■ What you are asked to do
Only the lines from the one with "Screen dimensions: 920x502" through the last line of the data below are to be duplicated, exactly and without pictures.

[Saved data entries]
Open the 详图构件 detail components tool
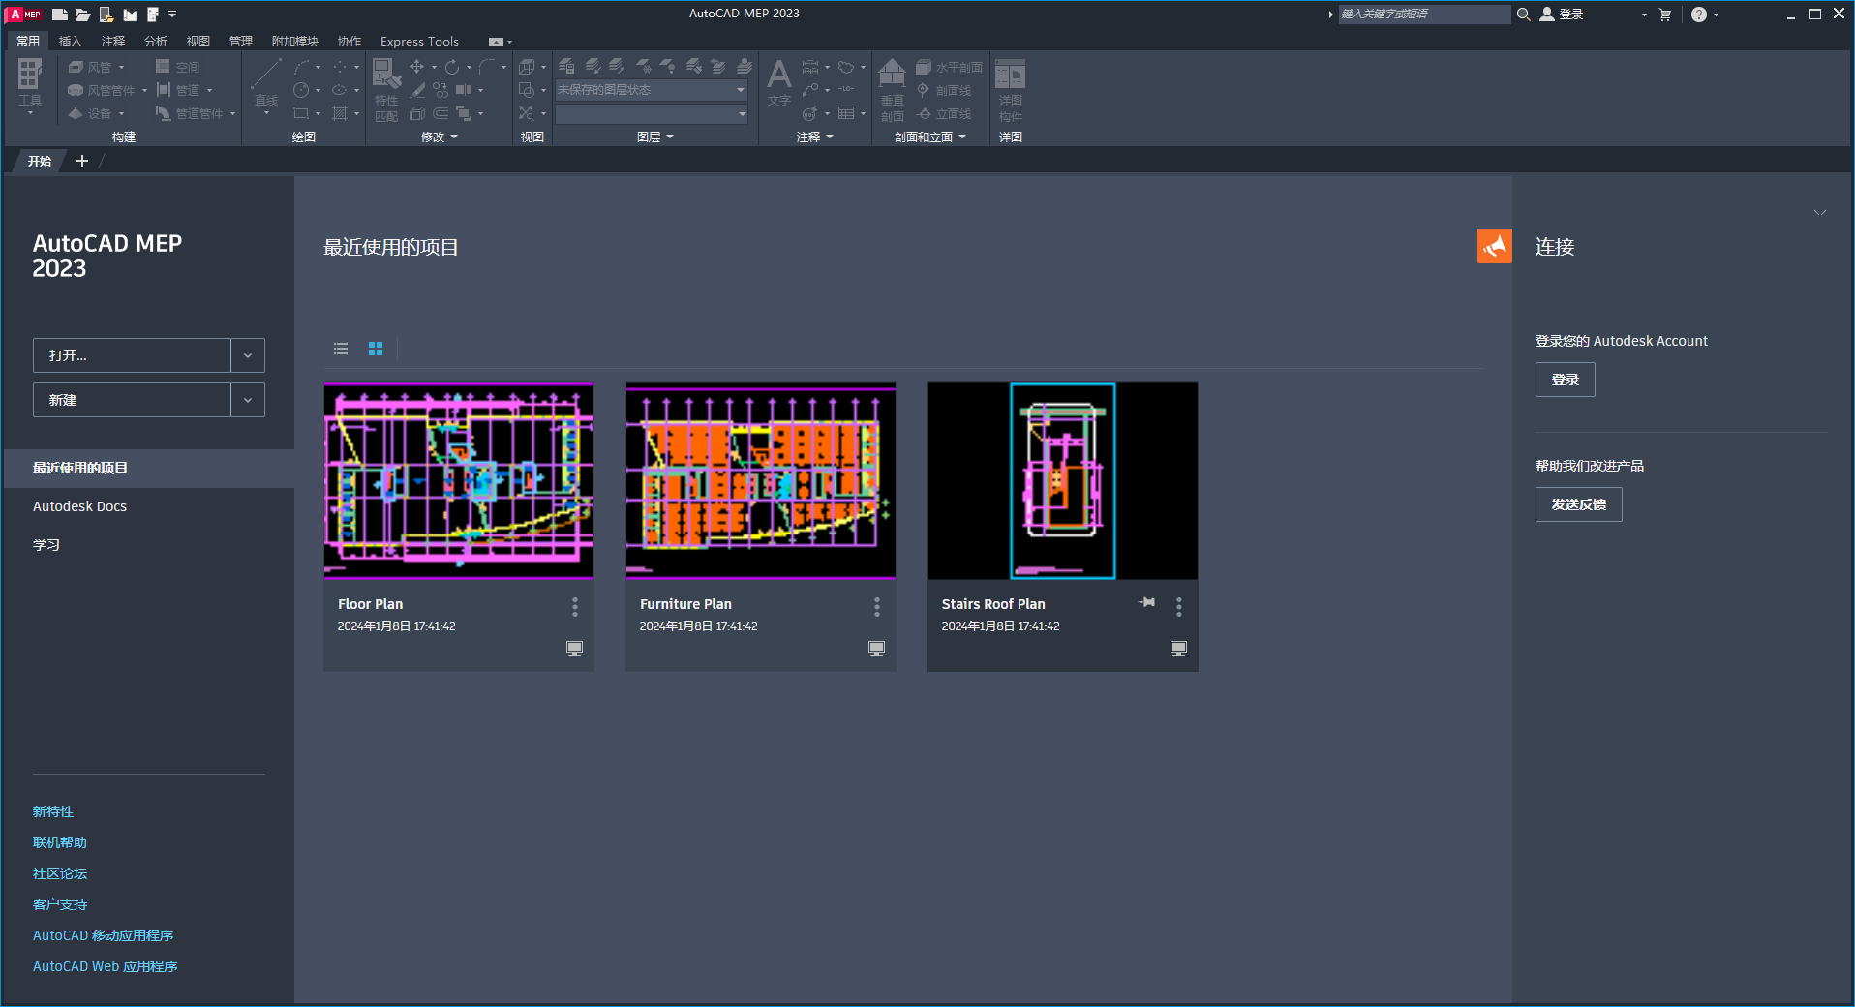 [x=1010, y=87]
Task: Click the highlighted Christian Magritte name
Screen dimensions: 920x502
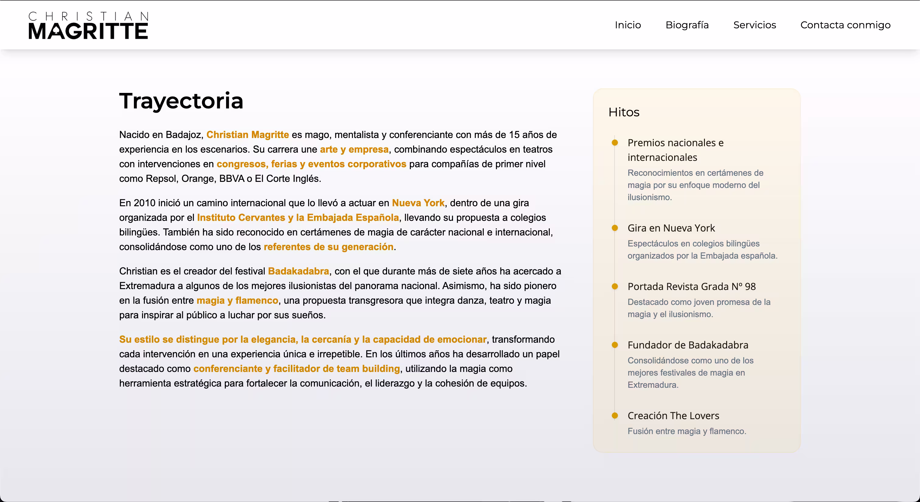Action: (248, 135)
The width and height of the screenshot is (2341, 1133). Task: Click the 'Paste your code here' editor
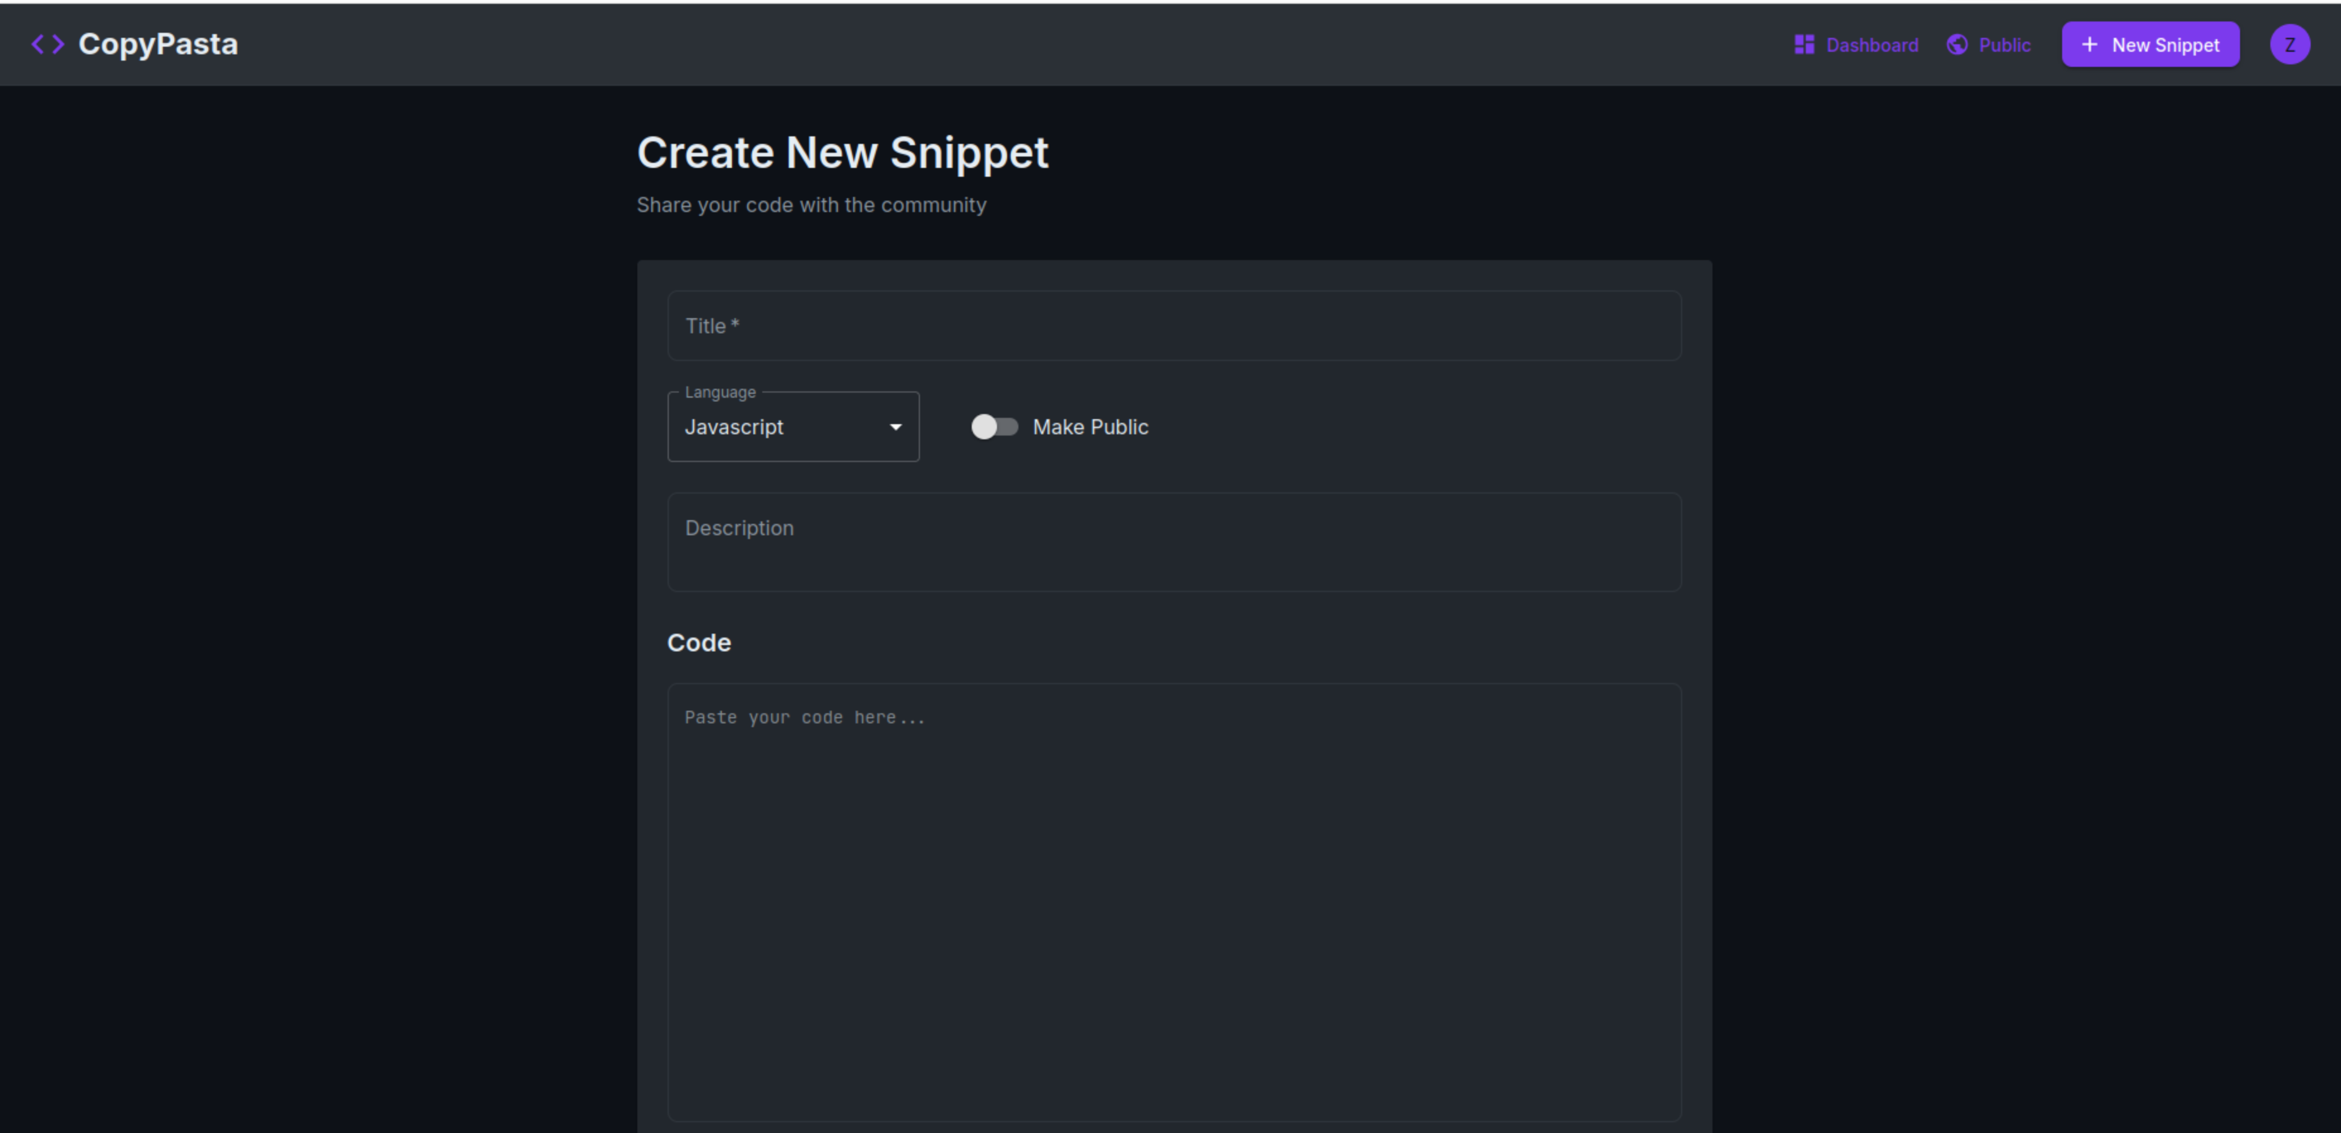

■ Task output
Screen dimensions: 920x502
Action: (248, 135)
The width and height of the screenshot is (2341, 1133). Task: Click the 'Paste your code here' editor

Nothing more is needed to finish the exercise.